Frequently Asked Questions

  • What is Xifaxan used for?

    Xifaxan is used to treat travelers’ diarrhea and diarrhea-predominant irritable bowel syndrome (IBS-D). Xifaxan is also used to prevent hepatic encephalopathy, which can cause confusion, slurred speech, and reduced alertness in people with liver disease. Your healthcare provider may also prescribe Xifaxan to treat other conditions.

  • How does Xifaxan work?

    Xifaxan is an antibiotic medicine.

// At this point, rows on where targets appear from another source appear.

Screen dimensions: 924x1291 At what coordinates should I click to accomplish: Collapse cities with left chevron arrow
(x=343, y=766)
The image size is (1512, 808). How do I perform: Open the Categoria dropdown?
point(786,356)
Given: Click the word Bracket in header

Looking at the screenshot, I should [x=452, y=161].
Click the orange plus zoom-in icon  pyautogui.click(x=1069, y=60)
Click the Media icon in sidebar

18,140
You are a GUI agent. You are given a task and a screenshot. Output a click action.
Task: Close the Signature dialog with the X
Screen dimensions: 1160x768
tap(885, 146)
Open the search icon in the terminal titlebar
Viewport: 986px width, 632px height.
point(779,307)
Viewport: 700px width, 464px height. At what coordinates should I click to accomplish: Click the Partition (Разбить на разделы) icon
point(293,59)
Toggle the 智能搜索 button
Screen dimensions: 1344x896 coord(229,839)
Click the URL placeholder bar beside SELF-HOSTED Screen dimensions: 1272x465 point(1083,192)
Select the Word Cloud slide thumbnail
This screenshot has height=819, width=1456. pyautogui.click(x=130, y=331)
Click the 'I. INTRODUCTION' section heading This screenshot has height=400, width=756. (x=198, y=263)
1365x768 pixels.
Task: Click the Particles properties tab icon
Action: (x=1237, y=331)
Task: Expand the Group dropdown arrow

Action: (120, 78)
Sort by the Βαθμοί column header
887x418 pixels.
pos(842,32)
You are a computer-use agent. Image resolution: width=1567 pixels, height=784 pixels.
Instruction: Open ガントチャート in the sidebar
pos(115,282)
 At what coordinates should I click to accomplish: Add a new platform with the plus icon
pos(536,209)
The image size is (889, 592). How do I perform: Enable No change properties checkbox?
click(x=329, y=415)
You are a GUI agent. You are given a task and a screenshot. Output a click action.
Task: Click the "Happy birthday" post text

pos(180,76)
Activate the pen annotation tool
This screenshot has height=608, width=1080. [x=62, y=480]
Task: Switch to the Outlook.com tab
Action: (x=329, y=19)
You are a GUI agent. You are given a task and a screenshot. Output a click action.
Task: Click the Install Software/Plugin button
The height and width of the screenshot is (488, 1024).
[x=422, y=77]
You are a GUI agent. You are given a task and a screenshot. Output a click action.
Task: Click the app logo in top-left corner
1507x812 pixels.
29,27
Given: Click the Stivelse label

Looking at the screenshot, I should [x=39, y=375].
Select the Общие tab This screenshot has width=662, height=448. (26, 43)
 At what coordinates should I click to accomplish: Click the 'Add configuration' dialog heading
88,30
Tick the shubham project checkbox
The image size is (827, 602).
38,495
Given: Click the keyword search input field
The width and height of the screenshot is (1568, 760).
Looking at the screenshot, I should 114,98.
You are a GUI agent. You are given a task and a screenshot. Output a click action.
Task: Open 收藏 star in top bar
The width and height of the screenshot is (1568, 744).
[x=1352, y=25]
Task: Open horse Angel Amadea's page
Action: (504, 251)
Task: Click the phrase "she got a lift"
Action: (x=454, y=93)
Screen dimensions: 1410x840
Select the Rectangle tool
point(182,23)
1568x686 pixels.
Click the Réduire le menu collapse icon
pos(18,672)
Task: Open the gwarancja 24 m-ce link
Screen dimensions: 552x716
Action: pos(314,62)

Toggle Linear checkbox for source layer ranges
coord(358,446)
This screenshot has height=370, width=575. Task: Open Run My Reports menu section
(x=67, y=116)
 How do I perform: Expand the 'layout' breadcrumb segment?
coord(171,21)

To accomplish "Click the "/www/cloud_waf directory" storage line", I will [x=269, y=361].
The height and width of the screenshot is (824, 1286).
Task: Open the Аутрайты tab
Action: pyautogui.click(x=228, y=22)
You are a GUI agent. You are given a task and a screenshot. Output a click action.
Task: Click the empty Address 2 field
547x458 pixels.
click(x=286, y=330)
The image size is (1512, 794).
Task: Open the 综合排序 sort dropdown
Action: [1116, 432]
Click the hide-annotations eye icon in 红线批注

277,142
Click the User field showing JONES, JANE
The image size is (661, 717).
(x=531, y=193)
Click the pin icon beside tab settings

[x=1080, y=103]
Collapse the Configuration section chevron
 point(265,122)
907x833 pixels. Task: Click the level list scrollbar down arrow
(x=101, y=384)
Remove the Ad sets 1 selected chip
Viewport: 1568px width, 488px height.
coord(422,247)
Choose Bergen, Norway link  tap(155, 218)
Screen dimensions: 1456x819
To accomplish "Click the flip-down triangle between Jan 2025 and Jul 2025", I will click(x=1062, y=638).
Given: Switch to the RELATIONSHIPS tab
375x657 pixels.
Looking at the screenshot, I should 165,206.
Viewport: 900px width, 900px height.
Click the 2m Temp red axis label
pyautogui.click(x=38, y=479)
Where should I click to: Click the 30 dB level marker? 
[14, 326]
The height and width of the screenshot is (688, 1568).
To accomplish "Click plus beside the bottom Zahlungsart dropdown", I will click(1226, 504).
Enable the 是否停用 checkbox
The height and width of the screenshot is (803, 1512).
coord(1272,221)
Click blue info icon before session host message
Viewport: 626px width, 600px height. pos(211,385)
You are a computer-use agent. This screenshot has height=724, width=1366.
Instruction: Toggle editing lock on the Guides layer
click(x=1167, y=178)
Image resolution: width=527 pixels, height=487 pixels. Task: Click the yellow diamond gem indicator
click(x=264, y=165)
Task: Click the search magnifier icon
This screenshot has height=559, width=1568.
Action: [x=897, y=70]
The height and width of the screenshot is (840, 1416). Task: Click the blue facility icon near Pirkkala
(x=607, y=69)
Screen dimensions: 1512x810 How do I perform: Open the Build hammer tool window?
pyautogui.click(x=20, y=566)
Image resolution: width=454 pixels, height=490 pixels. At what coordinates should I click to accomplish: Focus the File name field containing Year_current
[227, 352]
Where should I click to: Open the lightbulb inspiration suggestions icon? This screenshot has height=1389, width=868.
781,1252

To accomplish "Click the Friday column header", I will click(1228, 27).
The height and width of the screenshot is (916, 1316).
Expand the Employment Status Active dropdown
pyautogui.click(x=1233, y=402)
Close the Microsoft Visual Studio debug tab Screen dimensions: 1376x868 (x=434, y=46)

It works by killing the bacteria that cause some forms of traveler’s diarrhea and IBS-D. Xifaxan also kills the toxin-producing bacteria that cause symptoms of hepatic encephalopathy.

  • What are the side effects of Xifaxan?

    Xifaxan is a well-tolerated drug, but sometimes side effects can occur. Common side effects include dizziness, headache, joint pain, muscle cramps, nausea, nose or throat irritation, stomach pain, and tiredness.

How can I stay healthy while taking Xifaxan?

Xifaxan acts primarily in the gut and is rarely absorbed into the rest of the body. This makes sifasone a well-tolerated drug that most people take with no problem. However, all drugs carry certain risks.

Dietary changes can also help relieve diarrhea symptoms and relieve other symptoms associated with IBS-D. These include:

  • eat small meals often
  • Stay away from fatty and fried foods
  • Identify and Avoid Your IBS Trigger Foods

You can make other lifestyle adjustments to stay healthy, such as:

  • Limit drinking
  • Reduce exposure to toxins
  • Exercise and maintain a healthy weight
  • see your healthcare provider regularly

Tell your healthcare provider if you have any signs of a serious reaction, including swelling in your legs, arms, or abdomen. Reporting any adverse reactions right away will help you stay healthy and safe while taking Xifaxan or any other medicine.

Medical Disclaimer

VigorTip Health’s drug information is for educational purposes only and is not a substitute for medical advice, diagnosis or treatment by a healthcare professional. Consult your doctor before taking any new medicines. IBM Watson Micromedex provides some drug content as shown on the page.